In an interview with Healthcare IT News this week, Gruber used no such salty language, alas, but his message was the same.
"Obamacare is based on Romneycare," he says. "Myself and a number of Massachusetts experts were brought down to Washington to help them develop it, based on what we'd done in Massachusetts."
[Q&A: A county-level candidate discusses talking healthcare on the campaign trail.]
One big difference?
"Obamacare is more ambitious in one important way: Romneycare did not try at all to tackle healthcare cost control, whereas Obamacare does," Gruber says. "So you can think of it as a more ambitious version of Romneycare.”
Sure, there are many other variations, as one would expect, between a law crafted for a commonwealth of 6.5 million people and another designed for a nation of 312 million.
And they aren't always different in the ways one might expect.

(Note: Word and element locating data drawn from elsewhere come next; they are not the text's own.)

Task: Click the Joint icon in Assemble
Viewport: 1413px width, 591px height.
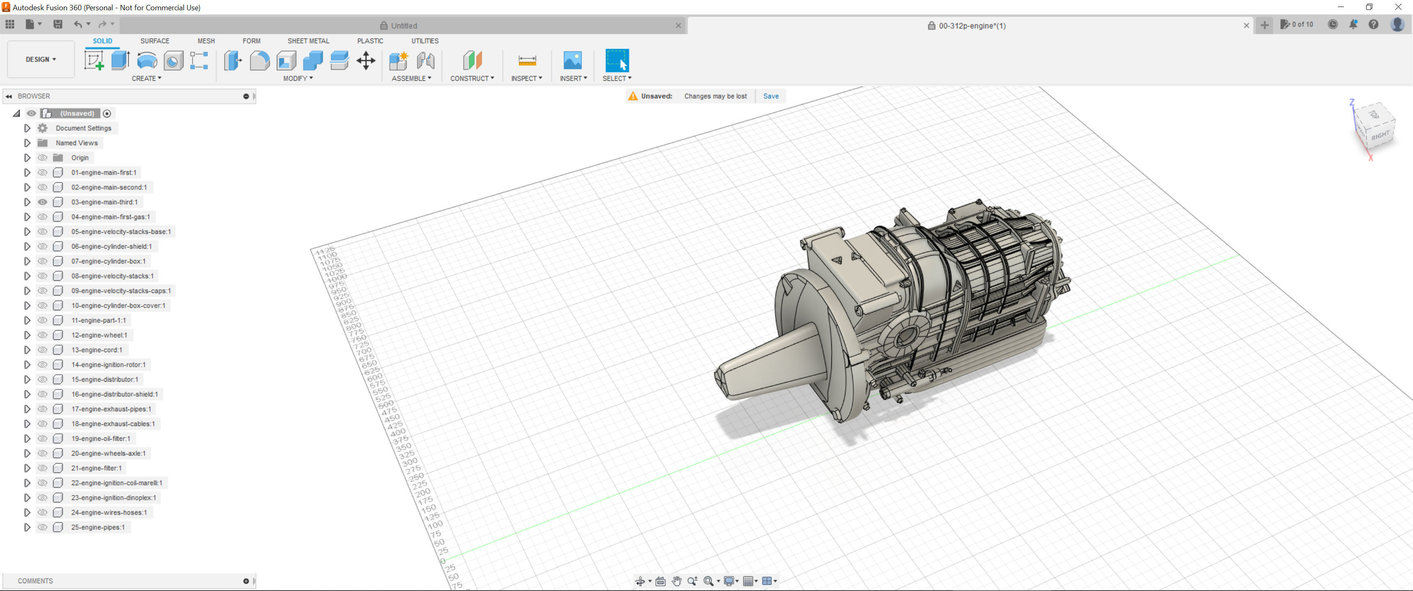Action: pos(426,60)
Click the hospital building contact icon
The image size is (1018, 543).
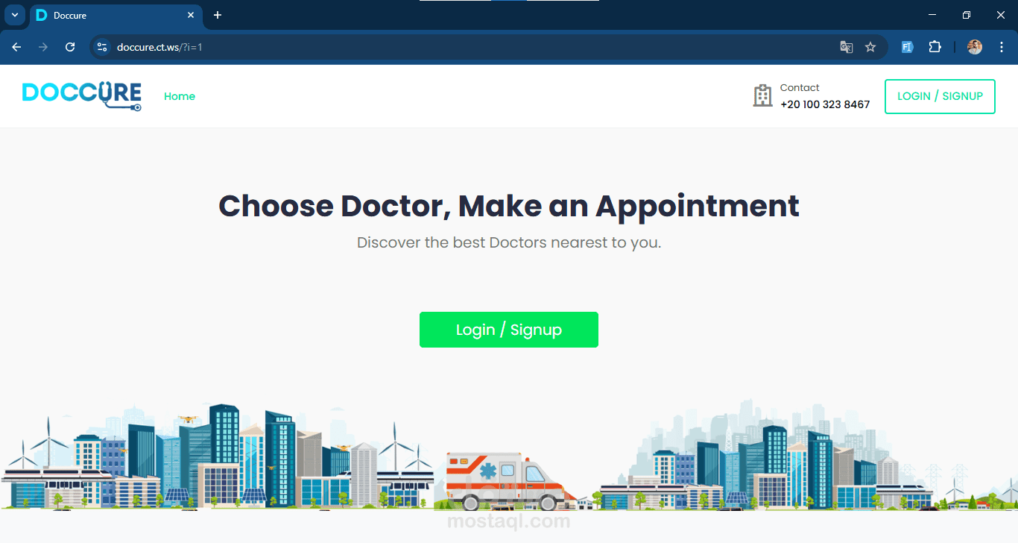762,95
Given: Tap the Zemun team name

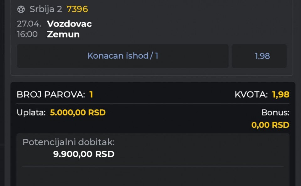Looking at the screenshot, I should pyautogui.click(x=63, y=34).
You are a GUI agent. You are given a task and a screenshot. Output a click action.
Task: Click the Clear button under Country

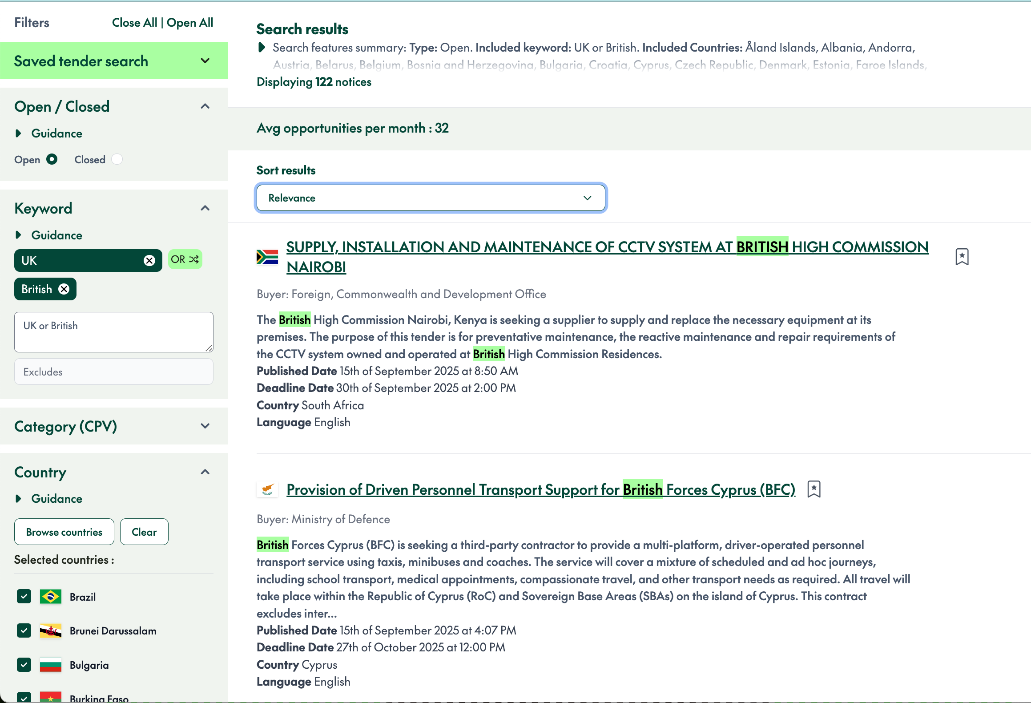pos(144,531)
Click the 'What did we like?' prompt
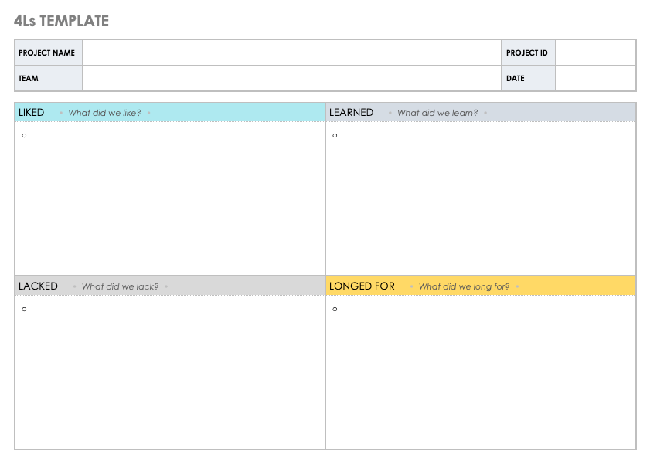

When it comes to the much-maligned "individual mandate," for instance, while Romneycare penalizes Massachusetts residents who don't buy insurance a not insubstantial $1,200, the penalty under the Affordable Care Act is $695, or 2.5 percent of income.

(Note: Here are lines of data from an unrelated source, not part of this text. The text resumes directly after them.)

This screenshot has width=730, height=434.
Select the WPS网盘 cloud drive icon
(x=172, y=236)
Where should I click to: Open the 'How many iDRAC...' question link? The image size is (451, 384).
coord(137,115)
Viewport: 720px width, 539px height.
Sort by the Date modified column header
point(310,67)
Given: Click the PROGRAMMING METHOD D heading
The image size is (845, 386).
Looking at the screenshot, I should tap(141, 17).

Both laws require citizens to buy insurance, and both require employers to provide it. In Massachusetts the penalty for businesses with 11 employees or more who don't make a "fair and reasonable contribution" to their health coverage is about $300 per worker. With Obamacare, the businesses required to comply get bigger (only those with 50 or more people on their payroll), but so do the fines: $2,000 penalty per employee.
"In the Massachusetts law we have a very small penalty for employers who don't offer health insurance," Gruber explained. "With the federal law, it's much larger. I would say that's a very big difference."
Other small differences are more or less cosmetic. While both plans allow kids to stay on their parents' insurance until age 26, for example, Romney's law specifies that they maintain coverage for two years after they stop being claimed as dependents or until they turn 26, whichever happens first.
[Feature: Washington gubernatorial candidates at center of national health debate.]
But one more big place the laws are at odds has to do with the subsidies they offer to help people purchase insurance. The Bay State subsidizes folks who earn up to 300 percent of the poverty level; the ACA helps out anyone under 400 percent of the poverty level – but gives them less of a subsidy.
"In Massachusetts, our subsidies to low-income families are much more generous than those in the federal law," Gruber adds. "The federal law makes low-income families pay a lot more of their healthcare costs than does the Massachusetts plan."